What I think is beyond dispute is that the stuff watched on a computer or on a mobile will be different from the stuff watched on a conventional TV. I think it is also beyond dispute that there will be some retreat from watching conventional TV. A rising proportion of UK households, particularly at the top end of the market, rarely or never watches it.

So the challenge to the incumbents all over the world, including the BBC and ITV, is whether they can create appropriate content for the new media.

At this stage there should be an accolade for the BBC. Of all the world's great media groups it has made as good a fist at adapting to the new media as any, maybe the best of all. The website is outstanding and neat ideas such as enabling you to listen to the Today programme interview on the web (useful if you are staying in the US) are clever packaging of their product. It is an inherently tech-savvy operation: Google "future of TV" and the BBC references cluster at the top of the list.

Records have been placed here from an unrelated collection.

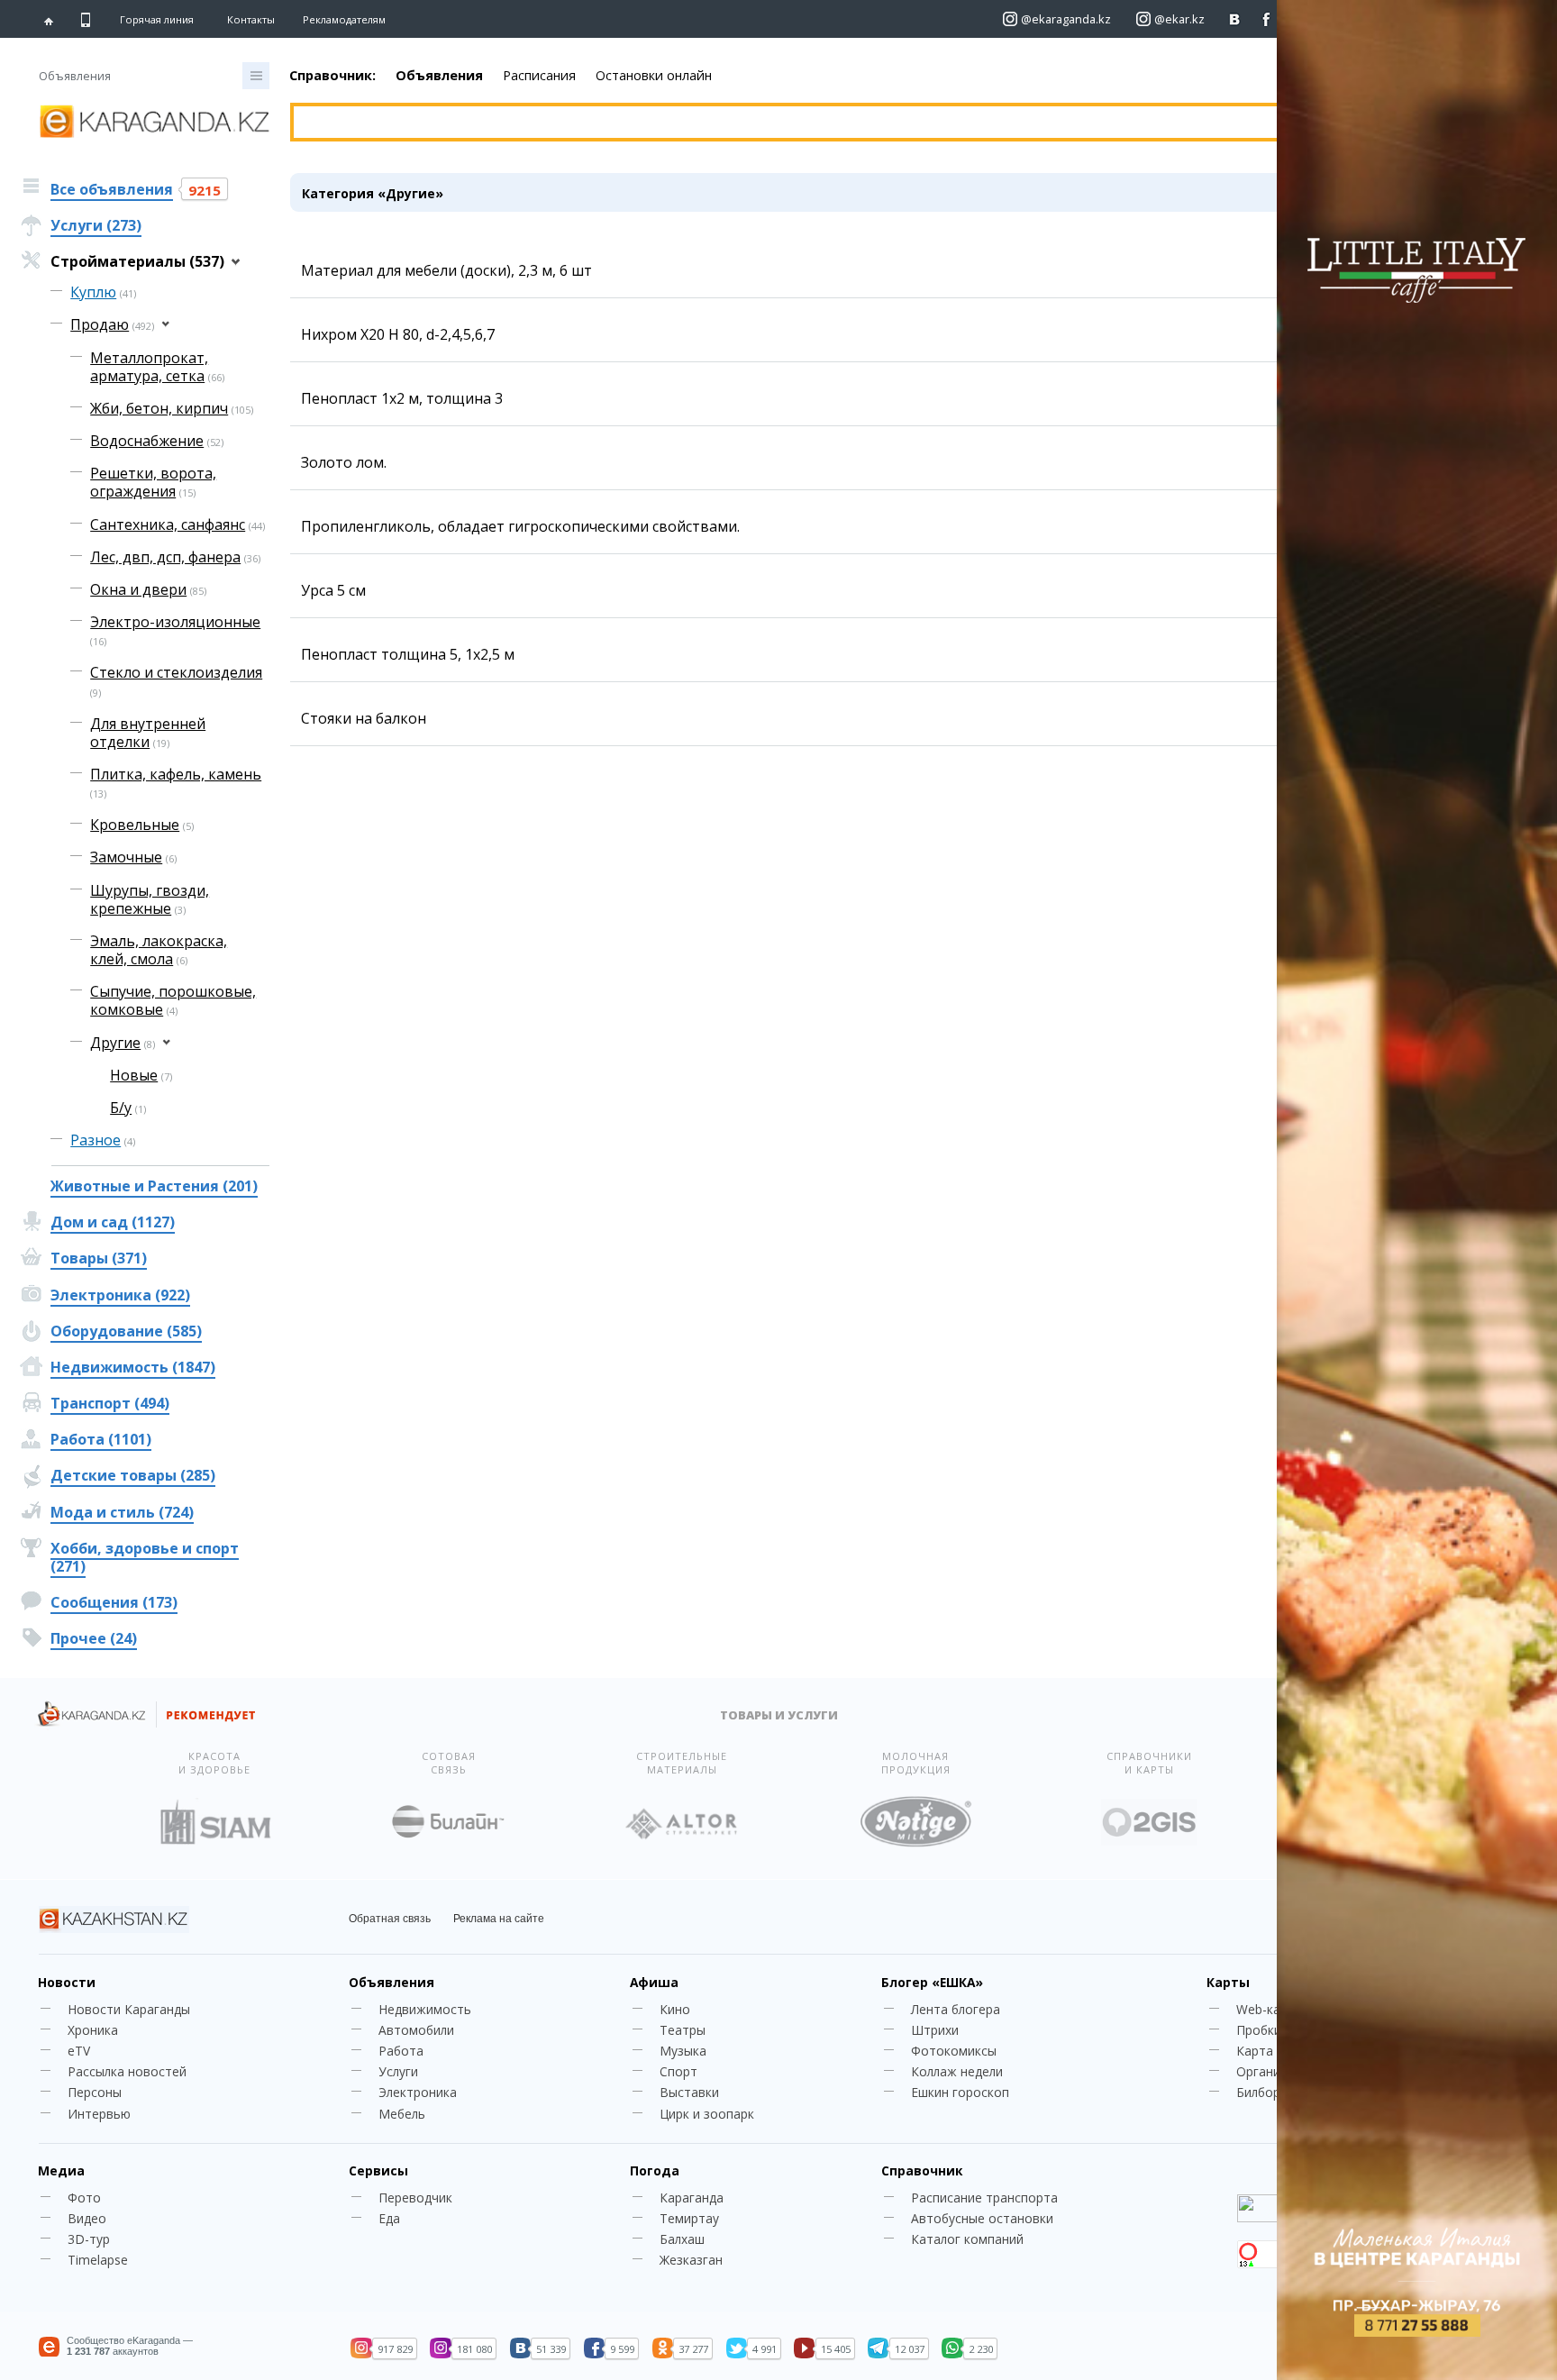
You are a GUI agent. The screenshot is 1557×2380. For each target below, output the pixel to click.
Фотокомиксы (954, 2050)
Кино (675, 2009)
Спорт (678, 2071)
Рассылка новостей (127, 2071)
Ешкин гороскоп (960, 2092)
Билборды (1266, 2092)
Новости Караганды (129, 2009)
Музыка (683, 2050)
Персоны (95, 2092)
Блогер (932, 1982)
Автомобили (416, 2029)
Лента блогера (955, 2009)
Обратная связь (390, 1918)
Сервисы (378, 2170)
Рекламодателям (344, 19)
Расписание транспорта (984, 2197)
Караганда (692, 2197)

That matters as justification for the licence fee. I was talking to someone at the top of the BBC the other day and rather cheekily told him that I had not watched television except in the office, foreign hotels and the Heathrow Express for at least a year. His response was that for someone like myself, the website plus Radio Four would probably be worth the fee - and I had to agree with him. The big point here is that getting its footprint in the new media right is obviously a great opportunity for ITV. My impression is that the world is crying out for English-language content that is not American. That is why the new Al Jazeera English language service is so important. It fills a gap. The rest of the English-speaking non-American world has to rise to this challenge, and ITV ought to be in there along with the principal broadcasters in Canada, Australia, India, Singapore and so on. At the moment ITV may be fighting to defend an endangered perimeter. But it is a big brand; it has a wonderful set of mini-brands in its archive; and it has a lot of talent to draw from in the UK media pool. Now it will have someone in charge who understands how to get all this across, using the new channels available to it.

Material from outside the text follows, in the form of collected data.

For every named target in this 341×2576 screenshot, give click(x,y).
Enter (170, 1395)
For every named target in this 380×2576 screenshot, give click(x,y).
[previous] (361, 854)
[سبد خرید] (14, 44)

Or at least I reckon he has as good a shot as any, for I don't think any of the conventional media can understand the scale of change that is upon us. Our mantra should be that insight from Charles Darwin: "It is not the strongest of the species that survives, nor the most intelligent that survives. It is the one that is the most adaptable to change."

Quite how you apply that is another matter. Still, in filching Michael Grade from his perch at the BBC, ITV has shown a certain adaptability, and those of us in other media, including the BBC, should wish him a tailwind.